### Stored data
[Start of section]

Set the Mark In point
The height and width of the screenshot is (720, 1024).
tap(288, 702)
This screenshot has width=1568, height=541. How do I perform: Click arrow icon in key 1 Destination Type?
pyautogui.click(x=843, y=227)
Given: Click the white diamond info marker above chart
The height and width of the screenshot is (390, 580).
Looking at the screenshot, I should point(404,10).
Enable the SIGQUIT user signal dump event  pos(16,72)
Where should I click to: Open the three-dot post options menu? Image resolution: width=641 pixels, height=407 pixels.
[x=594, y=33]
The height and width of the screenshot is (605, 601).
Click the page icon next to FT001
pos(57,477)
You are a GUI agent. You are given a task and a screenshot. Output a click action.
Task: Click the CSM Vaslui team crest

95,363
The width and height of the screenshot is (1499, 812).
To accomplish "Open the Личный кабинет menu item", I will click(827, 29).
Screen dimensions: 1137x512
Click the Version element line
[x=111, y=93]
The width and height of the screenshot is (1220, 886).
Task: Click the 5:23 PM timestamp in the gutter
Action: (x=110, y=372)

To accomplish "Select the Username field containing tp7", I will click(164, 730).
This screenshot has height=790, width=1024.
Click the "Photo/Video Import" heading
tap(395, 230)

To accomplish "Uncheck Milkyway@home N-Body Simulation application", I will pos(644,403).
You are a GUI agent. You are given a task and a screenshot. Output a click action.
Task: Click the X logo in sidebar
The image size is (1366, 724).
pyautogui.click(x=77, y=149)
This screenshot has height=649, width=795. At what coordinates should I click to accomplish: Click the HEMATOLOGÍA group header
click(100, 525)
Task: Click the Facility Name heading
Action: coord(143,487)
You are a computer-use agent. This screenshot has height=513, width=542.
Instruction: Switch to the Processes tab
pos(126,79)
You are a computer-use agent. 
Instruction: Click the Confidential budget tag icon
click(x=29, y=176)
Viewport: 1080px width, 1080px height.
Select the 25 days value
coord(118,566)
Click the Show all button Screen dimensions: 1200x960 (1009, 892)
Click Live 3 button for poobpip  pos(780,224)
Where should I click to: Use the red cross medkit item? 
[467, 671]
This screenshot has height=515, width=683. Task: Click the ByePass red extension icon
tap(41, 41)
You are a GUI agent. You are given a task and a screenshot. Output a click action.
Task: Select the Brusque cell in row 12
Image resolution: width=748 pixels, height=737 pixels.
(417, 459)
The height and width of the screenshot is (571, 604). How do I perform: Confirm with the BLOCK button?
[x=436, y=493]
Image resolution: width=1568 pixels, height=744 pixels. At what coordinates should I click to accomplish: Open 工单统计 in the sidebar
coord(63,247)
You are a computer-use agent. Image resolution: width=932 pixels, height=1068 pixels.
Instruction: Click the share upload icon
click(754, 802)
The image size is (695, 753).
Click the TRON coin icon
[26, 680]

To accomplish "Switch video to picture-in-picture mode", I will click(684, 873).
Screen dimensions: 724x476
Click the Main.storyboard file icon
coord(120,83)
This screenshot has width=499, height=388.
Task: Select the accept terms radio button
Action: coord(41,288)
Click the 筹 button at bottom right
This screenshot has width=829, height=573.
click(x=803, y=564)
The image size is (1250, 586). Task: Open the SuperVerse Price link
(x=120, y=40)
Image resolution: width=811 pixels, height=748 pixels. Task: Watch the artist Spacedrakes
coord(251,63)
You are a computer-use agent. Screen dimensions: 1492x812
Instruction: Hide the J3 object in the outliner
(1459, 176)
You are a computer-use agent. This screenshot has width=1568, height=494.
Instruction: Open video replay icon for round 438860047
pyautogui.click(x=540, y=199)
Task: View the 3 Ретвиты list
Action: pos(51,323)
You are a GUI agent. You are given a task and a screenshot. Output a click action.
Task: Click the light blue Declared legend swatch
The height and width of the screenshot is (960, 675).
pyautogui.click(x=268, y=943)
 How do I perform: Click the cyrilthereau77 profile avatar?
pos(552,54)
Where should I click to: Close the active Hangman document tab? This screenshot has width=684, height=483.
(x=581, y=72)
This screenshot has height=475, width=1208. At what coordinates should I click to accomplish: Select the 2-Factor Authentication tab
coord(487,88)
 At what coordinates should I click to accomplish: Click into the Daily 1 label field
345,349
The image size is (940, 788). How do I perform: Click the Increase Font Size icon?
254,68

[End of section]

### DIRECTIONS FOR THIS TASK
All the lines that hold the word "computer" must appear in the answer, copied from the records.

### RESPONSE TO THE TASK
You are a computer-use agent. This screenshot has height=513, width=542.
You are a computer-use agent. 
You are a computer-use agent. Image resolution: width=932 pixels, height=1068 pixels.
You are a computer-use agent. Screen dimensions: 1492x812
You are a computer-use agent. This screenshot has width=1568, height=494.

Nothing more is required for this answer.